In the End, Every President Talks to the Bad Guys

By Leslie H. Gelb
Sunday, April 27, 2008

"I have been charged by the president with making sure that none of the tyrannies in the world are negotiated with," Vice President Cheney reportedly declared in a White House meeting on North Korea in December 2003. "We don't negotiate with evil; we defeat it."

Cheney's call to battle resounded last week as the Bush administration slammed former president Jimmy Carter for talking to Hamas, the extremist Palestinian group that now runs the Gaza Strip, and began to have its own second thoughts about closing a new nuclear deal with North Korea. Republican presidential candidate Sen. John McCain also chimed in Thursday, challenging Sen. Barack Obama to "explain to the American people how talking unconditionally to dictators like Kim Jong Il . . . advances American interests" in the wake of U.S. charges that North Korea helped Syria build a secret nuclear reactor.

But the question of talking to villains is hardly simple. Even as the powerful veep was excommunicating evildoers in his 2003 pronouncement, the Bush administration was cavorting with many of the world's biggest devils: negotiating with North Korea on its nuclear-arms program, with Iran on efforts against the Taliban in Afghanistan and with Libyan strongman Moammar Gaddafi on a historic new relationship. Washington sages are now debating whether to negotiate with President Mahmoud Ahmadinejad of Iran or with Hamas; some are considering trying to reconcile with supposedly repentant Islamist insurgents in Iraq and Taliban fighters in Afghanistan.

Contrary to Cheney's dictum, chest-thumping congressional resolutions and op-ed pieces, the United States almost always deals with devils at some point or another. There is no alternative if a president wants to test nonmilitary solutions to the nastiest of problems. Forget the inevitable posturing. The real issue is not whether to talk to the bad guys but how -- under which conditions, with which mix of pressure and conciliation, and with what degree of expectation that the bad guys will keep their word. When figuring out how to go about negotiating with devils, the questions get very basic.

Is it right to think of certain governments and groups as evil?

Absolutely, unless you're a groupie of Third World nationalist movements or a professor of semantics. As with pornography, you do know real evil when you see it in world politics -- Darfur, Bosnia, Rwanda, Cambodia, Saddam Hussein's Iraq, al-Qaeda and many more.

Is it effective to publicly call another regime or group "evil"?

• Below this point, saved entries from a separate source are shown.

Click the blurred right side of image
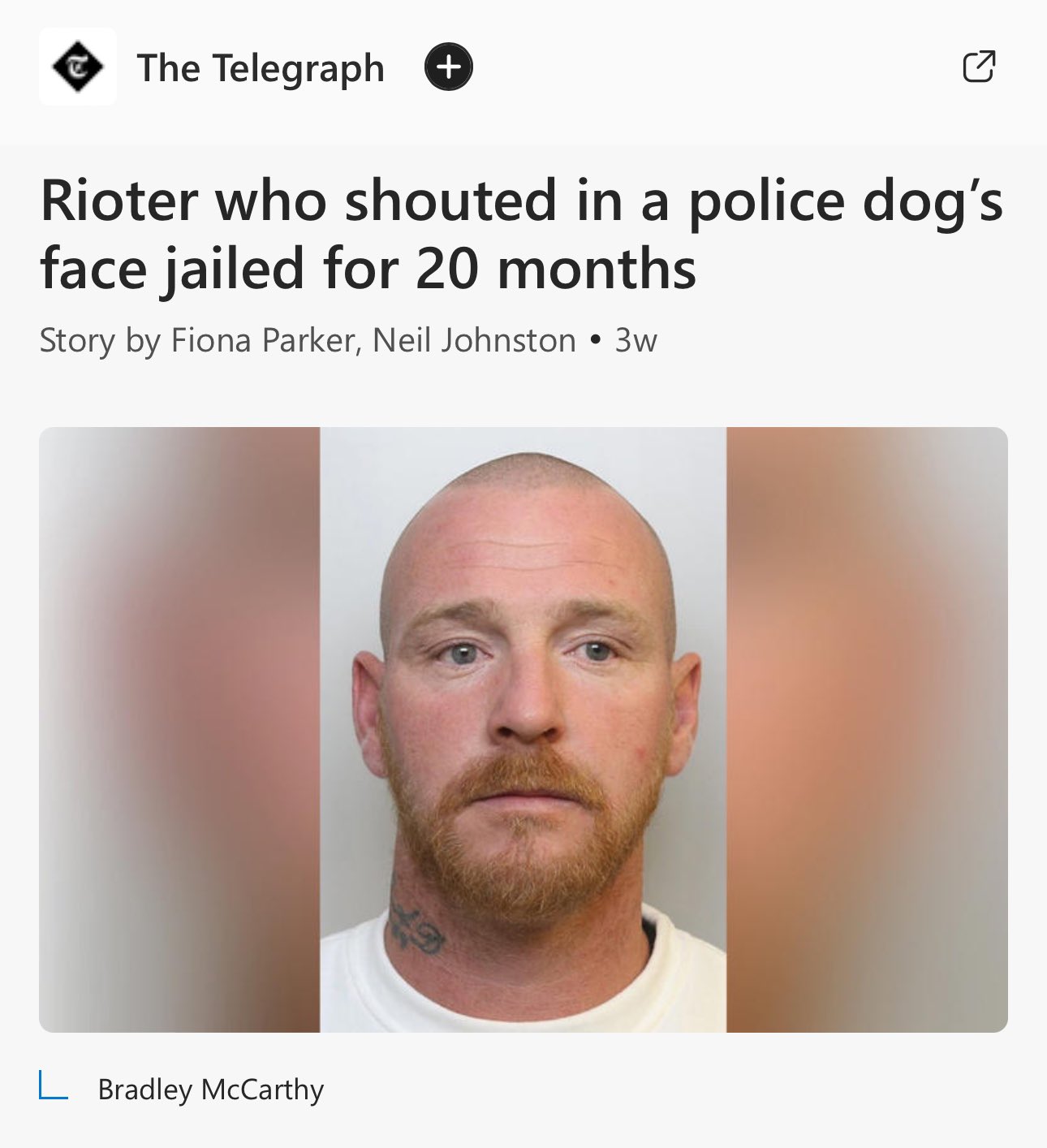Viewport: 1047px width, 1148px height. 867,730
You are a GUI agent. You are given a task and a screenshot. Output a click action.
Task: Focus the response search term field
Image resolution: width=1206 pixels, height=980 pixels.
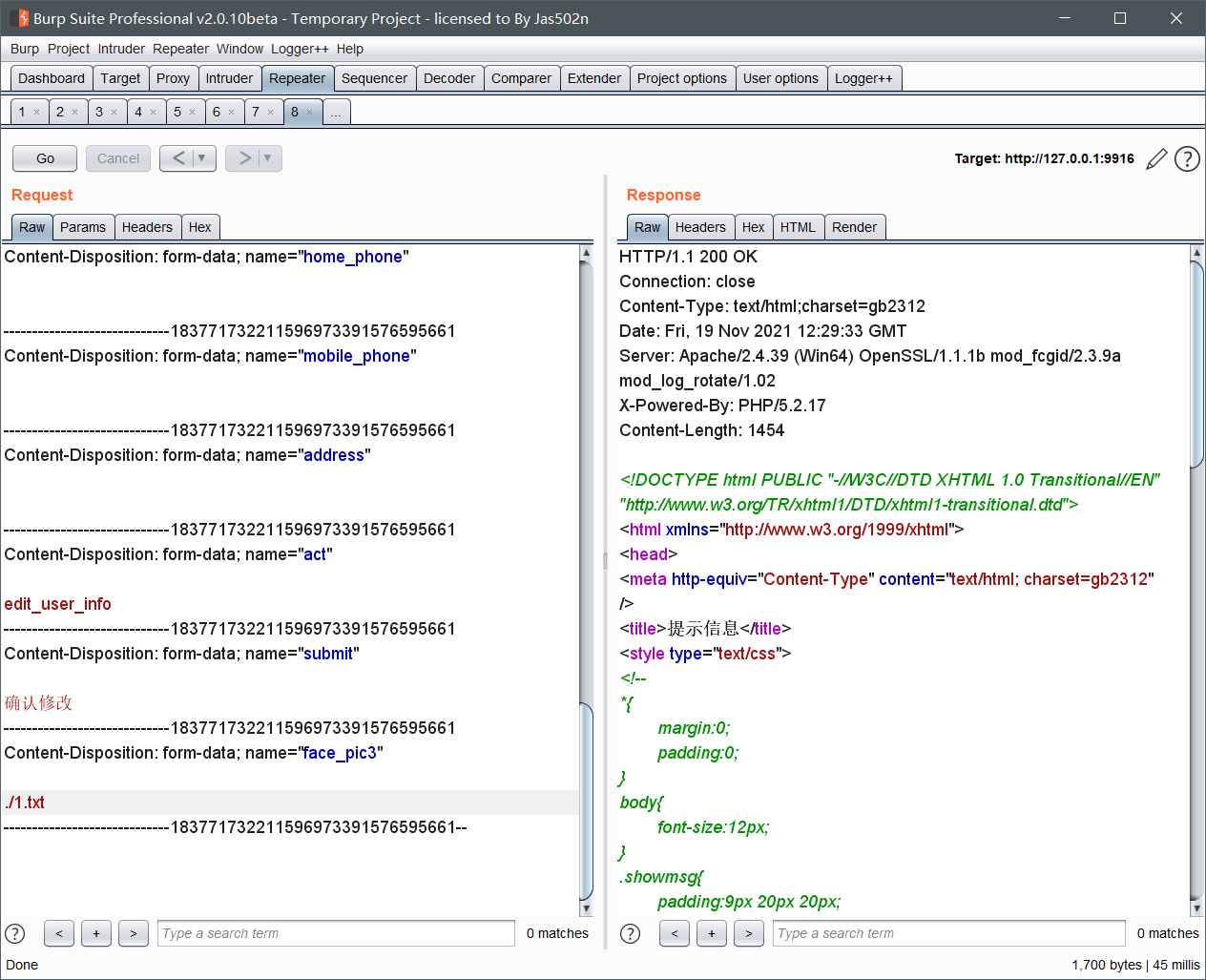(949, 933)
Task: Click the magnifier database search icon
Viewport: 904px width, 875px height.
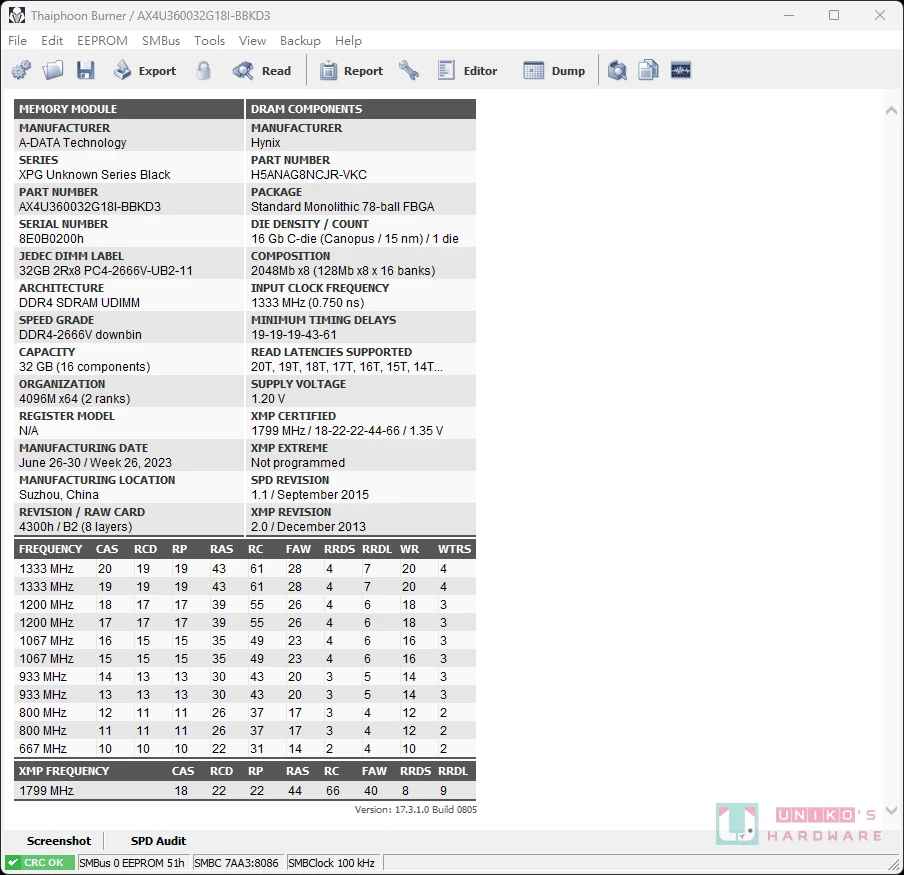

It can be. Sometimes, it does make sense to just shout it. The recipient won't like it, of course; it's like calling his mother a prostitute. But from time to time, enslaved peoples need to hear that they're remembered, and Americans need to be reminded of what they stand for -- hence President Ronald Reagan's accurate and bracing labeling of the Soviet Union as an "evil empire."

But how can you deal with someone after you've labeled them "evil"?